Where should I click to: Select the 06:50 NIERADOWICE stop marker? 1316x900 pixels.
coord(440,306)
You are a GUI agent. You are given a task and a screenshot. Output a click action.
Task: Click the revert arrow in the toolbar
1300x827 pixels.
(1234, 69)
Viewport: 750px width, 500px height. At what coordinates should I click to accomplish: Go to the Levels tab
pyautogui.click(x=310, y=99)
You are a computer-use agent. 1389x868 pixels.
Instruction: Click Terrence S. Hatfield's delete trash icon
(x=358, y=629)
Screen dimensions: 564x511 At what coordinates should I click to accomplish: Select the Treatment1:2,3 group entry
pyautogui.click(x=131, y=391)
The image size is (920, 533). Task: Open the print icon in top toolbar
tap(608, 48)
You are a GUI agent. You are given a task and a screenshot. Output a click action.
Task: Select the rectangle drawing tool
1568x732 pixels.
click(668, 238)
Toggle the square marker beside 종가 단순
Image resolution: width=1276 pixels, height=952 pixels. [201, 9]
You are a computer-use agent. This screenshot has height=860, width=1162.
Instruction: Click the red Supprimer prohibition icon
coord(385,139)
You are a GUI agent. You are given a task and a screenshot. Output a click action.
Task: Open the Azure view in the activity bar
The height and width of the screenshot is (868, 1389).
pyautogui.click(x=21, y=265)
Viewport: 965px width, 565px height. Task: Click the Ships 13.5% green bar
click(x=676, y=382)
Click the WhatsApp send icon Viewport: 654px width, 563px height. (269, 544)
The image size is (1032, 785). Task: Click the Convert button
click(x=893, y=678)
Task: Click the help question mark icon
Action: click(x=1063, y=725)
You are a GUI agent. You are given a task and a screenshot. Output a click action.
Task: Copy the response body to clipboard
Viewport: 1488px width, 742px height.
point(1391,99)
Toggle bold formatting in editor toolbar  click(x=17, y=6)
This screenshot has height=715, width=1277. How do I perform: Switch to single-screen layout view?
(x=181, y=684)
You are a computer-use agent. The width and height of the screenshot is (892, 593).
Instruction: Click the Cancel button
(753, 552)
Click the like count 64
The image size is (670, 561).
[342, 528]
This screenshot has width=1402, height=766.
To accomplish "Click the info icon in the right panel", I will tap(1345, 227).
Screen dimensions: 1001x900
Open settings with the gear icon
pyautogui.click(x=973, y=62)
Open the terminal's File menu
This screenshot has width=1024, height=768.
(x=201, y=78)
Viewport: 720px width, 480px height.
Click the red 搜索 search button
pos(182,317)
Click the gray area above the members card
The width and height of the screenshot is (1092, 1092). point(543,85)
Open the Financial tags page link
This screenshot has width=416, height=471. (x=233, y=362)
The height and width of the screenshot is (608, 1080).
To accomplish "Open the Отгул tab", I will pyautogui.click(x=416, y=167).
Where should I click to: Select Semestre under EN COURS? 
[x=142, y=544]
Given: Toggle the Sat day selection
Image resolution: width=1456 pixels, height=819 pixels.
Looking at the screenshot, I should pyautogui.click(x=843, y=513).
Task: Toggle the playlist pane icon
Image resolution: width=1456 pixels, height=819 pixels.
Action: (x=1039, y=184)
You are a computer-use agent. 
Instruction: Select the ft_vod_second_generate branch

Short exercise:
Write out every line above as a JSON array of strings, one string per line, leaving out any blank lines.

Answer for this exercise:
[
  "Where should I click to: Select the 06:50 NIERADOWICE stop marker? 1316x900 pixels.",
  "coord(440,306)",
  "You are a GUI agent. You are given a task and a screenshot. Output a click action.",
  "Task: Click the revert arrow in the toolbar",
  "1300x827 pixels.",
  "(1234, 69)",
  "Viewport: 750px width, 500px height. At what coordinates should I click to accomplish: Go to the Levels tab",
  "pyautogui.click(x=310, y=99)",
  "You are a computer-use agent. 1389x868 pixels.",
  "Instruction: Click Terrence S. Hatfield's delete trash icon",
  "(x=358, y=629)",
  "Screen dimensions: 564x511 At what coordinates should I click to accomplish: Select the Treatment1:2,3 group entry",
  "pyautogui.click(x=131, y=391)",
  "The image size is (920, 533). Task: Open the print icon in top toolbar",
  "tap(608, 48)",
  "You are a GUI agent. You are given a task and a screenshot. Output a click action.",
  "Task: Select the rectangle drawing tool",
  "1568x732 pixels.",
  "click(668, 238)",
  "Toggle the square marker beside 종가 단순",
  "Image resolution: width=1276 pixels, height=952 pixels. [201, 9]",
  "You are a computer-use agent. This screenshot has height=860, width=1162.",
  "Instruction: Click the red Supprimer prohibition icon",
  "coord(385,139)",
  "You are a GUI agent. You are given a task and a screenshot. Output a click action.",
  "Task: Open the Azure view in the activity bar",
  "The height and width of the screenshot is (868, 1389).",
  "pyautogui.click(x=21, y=265)",
  "Viewport: 965px width, 565px height. Task: Click the Ships 13.5% green bar",
  "click(x=676, y=382)",
  "Click the WhatsApp send icon Viewport: 654px width, 563px height. (269, 544)",
  "The image size is (1032, 785). Task: Click the Convert button",
  "click(x=893, y=678)",
  "Task: Click the help question mark icon",
  "Action: click(x=1063, y=725)",
  "You are a GUI agent. You are given a task and a screenshot. Output a click action.",
  "Task: Copy the response body to clipboard",
  "Viewport: 1488px width, 742px height.",
  "point(1391,99)",
  "Toggle bold formatting in editor toolbar  click(x=17, y=6)",
  "This screenshot has height=715, width=1277. How do I perform: Switch to single-screen layout view?",
  "(x=181, y=684)",
  "You are a computer-use agent. The width and height of the screenshot is (892, 593).",
  "Instruction: Click the Cancel button",
  "(753, 552)",
  "Click the like count 64",
  "The image size is (670, 561).",
  "[342, 528]",
  "This screenshot has width=1402, height=766.",
  "To accomplish \"Click the info icon in the right panel\", I will tap(1345, 227).",
  "Screen dimensions: 1001x900",
  "Open settings with the gear icon",
  "pyautogui.click(x=973, y=62)",
  "Open the terminal's File menu",
  "This screenshot has width=1024, height=768.",
  "(x=201, y=78)",
  "Viewport: 720px width, 480px height.",
  "Click the red 搜索 search button",
  "pos(182,317)",
  "Click the gray area above the members card",
  "The width and height of the screenshot is (1092, 1092). point(543,85)",
  "Open the Financial tags page link",
  "This screenshot has width=416, height=471. (x=233, y=362)",
  "The height and width of the screenshot is (608, 1080).",
  "To accomplish \"Open the Отгул tab\", I will pyautogui.click(x=416, y=167).",
  "Where should I click to: Select Semestre under EN COURS? ",
  "[x=142, y=544]",
  "Given: Toggle the Sat day selection",
  "Image resolution: width=1456 pixels, height=819 pixels.",
  "Looking at the screenshot, I should pyautogui.click(x=843, y=513).",
  "Task: Toggle the playlist pane icon",
  "Image resolution: width=1456 pixels, height=819 pixels.",
  "Action: (x=1039, y=184)",
  "You are a computer-use agent. ",
  "Instruction: Select the ft_vod_second_generate branch"
]